Based on the same inventive concept, the embodiment of the present application further provides a linear programming-based neural network bias processing apparatus for storing and computing a monolithic chip, which can be used to implement the methods described in the above embodiments, as described in the following embodiments. The principle of solving the problems by the linear programming based neural network bias processing device for the memory and computation integrated chip is similar to that of the method, so the implementation of the linear programming based neural network bias processing device for the memory and computation integrated chip can refer to the implementation of the method, and repeated parts are not described again. As used hereinafter, the term "unit" or "module" may be a combination of software and/or hardware that implements a predetermined function. Although the means described in the embodiments below are preferably implemented in software, an implementation in hardware, or a combination of software and hardware is also possible and contemplated.
Fig. 3 is a block diagram of a linear programming-based neural network bias processing apparatus for storing a monolithic chip according to an embodiment of the present invention.

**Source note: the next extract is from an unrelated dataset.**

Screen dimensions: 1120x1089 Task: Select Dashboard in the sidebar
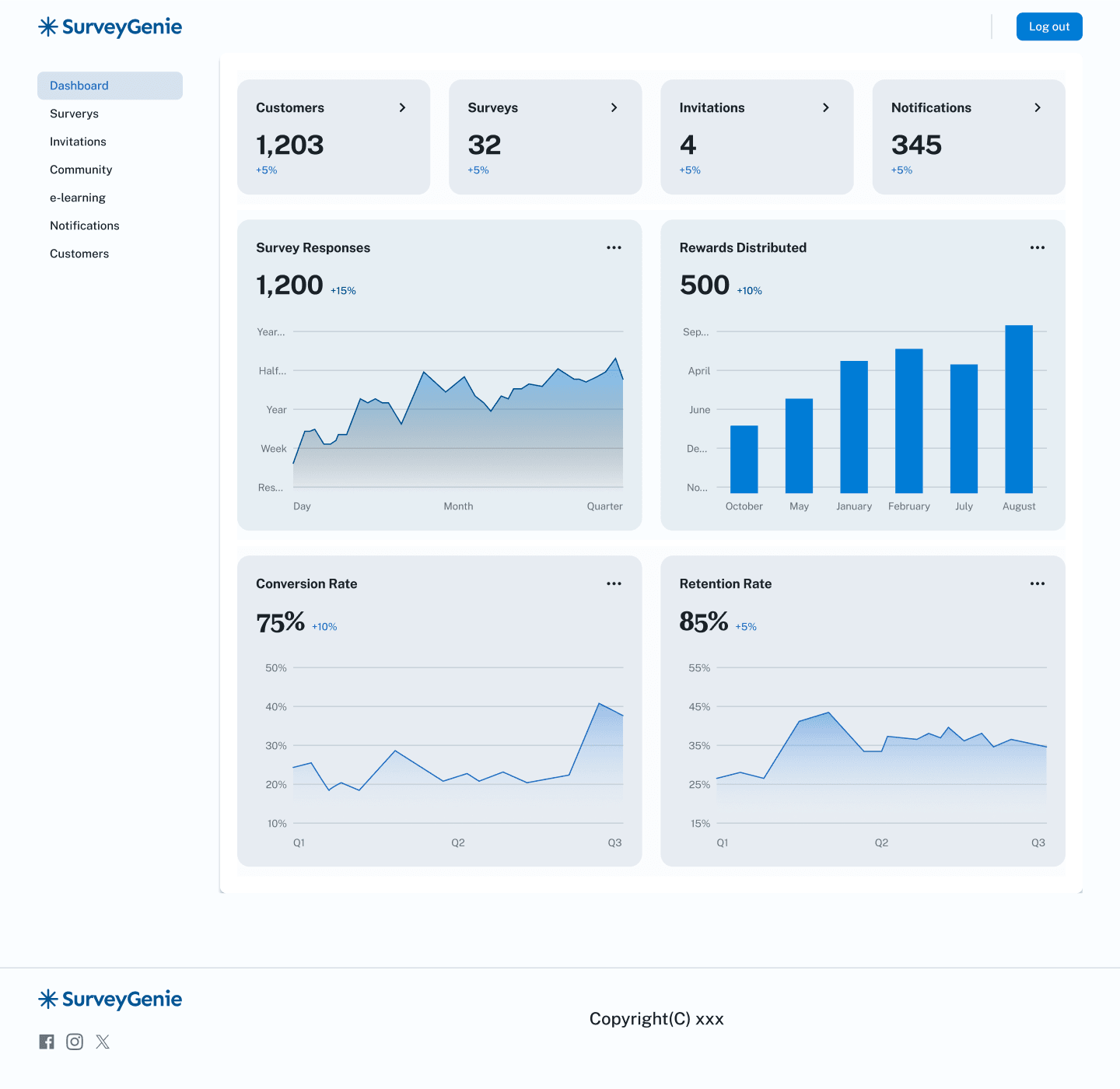pyautogui.click(x=110, y=86)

The linear programming-based neural network bias processing device for the memory-computation-integrated chip comprises: a parameter acquisition module 10 and a linear solving module 20.
The parameter acquisition module 10 acquires input sample data, weight data, bias data and hardware parameters of the target storage and calculation integrated chip of the target neural network layer;
the linear solving module 20 is used for solving the input sample data, the weight data, the bias data and the hardware parameter input into a pre-established linear programming solving model to obtain bias high-order data and bias low-order data; wherein the content of the first and second substances,
the bias low-bit data is used for mapping to a flash memory unit array of an analog domain of the target storage and calculation integrated chip to participate in analog operation; and the bias high-order data is used for being stored into a digital domain of the target storage and calculation integrated chip and combined with an analog operation result output by an analog domain.
The apparatuses, modules or units illustrated in the above embodiments may be implemented by a computer chip or an entity, or implemented by a product with certain functions. A typical implementation device is an electronic device, which may be, for example, a personal computer, a laptop computer, a cellular telephone, a camera phone, a smart phone, a personal digital assistant, a media player, a navigation device, an email device, a game console, a tablet computer, a wearable device, or a combination of any of these devices.
In a typical example, the electronic device specifically includes a memory, a processor, and a computer program stored on the memory and executable on the processor, and the processor executes the program to implement the steps of the neural network mapping method for storing a monolithic chip described above.
Referring now to FIG. 4, shown is a schematic diagram of an electronic device 600 suitable for use in implementing embodiments of the present application.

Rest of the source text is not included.